§ Stored data:
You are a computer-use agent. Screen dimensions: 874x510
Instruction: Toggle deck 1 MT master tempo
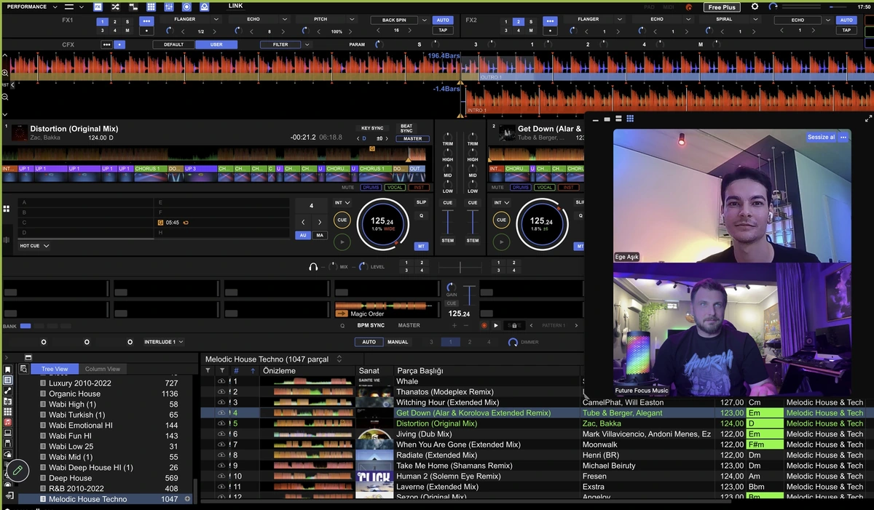point(421,247)
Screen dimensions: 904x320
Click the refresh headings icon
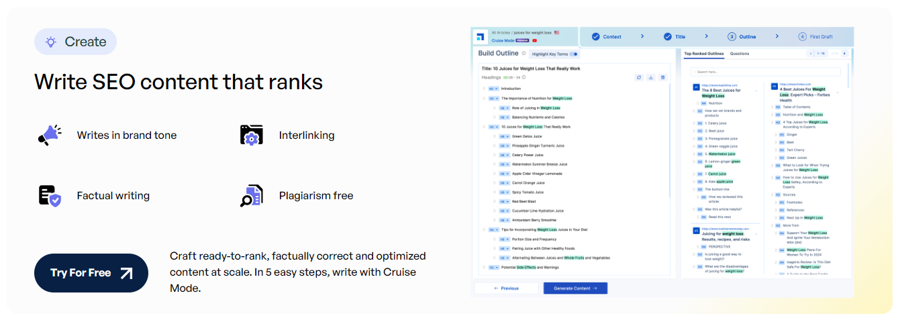639,77
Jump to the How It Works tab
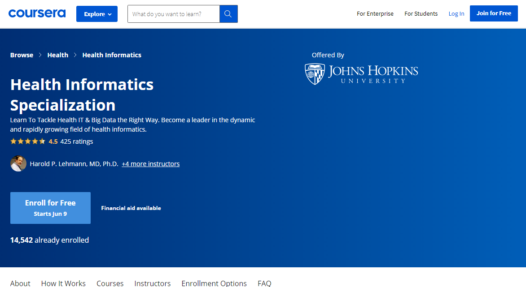This screenshot has height=287, width=526. 63,283
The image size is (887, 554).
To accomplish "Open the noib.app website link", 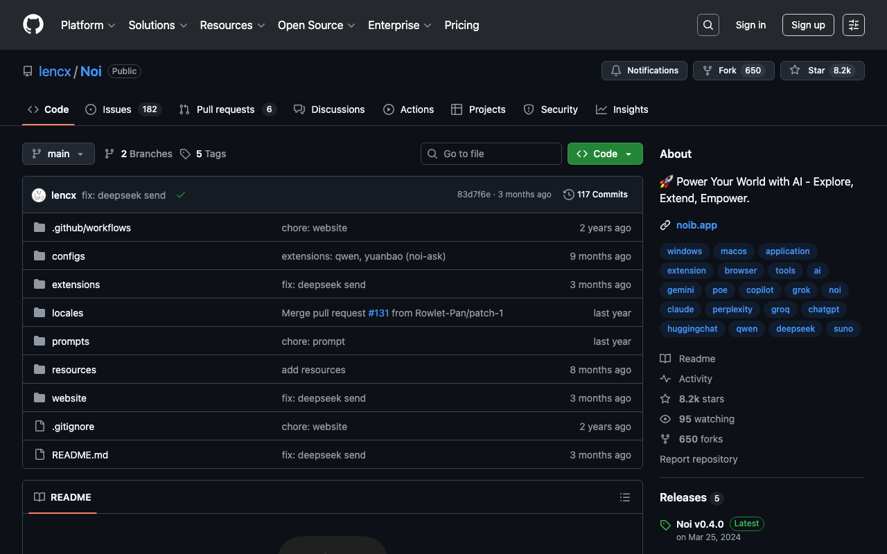I will coord(696,225).
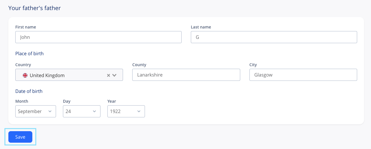The image size is (371, 149).
Task: Click into the County field with Lanarkshire
Action: click(x=186, y=75)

§ Directions: Through the line containing "The image size is (887, 554)." and no further, restate the data above word for word from its first line, leaving out pictures.

§ Output for this exercise:
You are a computer-use agent. Screen dimensions: 874x510
Instruction: Toggle deck 1 MT master tempo
point(421,247)
Screen dimensions: 904x320
Click the refresh headings icon
639,77
Jump to the How It Works tab
This screenshot has height=287, width=526. 63,283
The image size is (887, 554).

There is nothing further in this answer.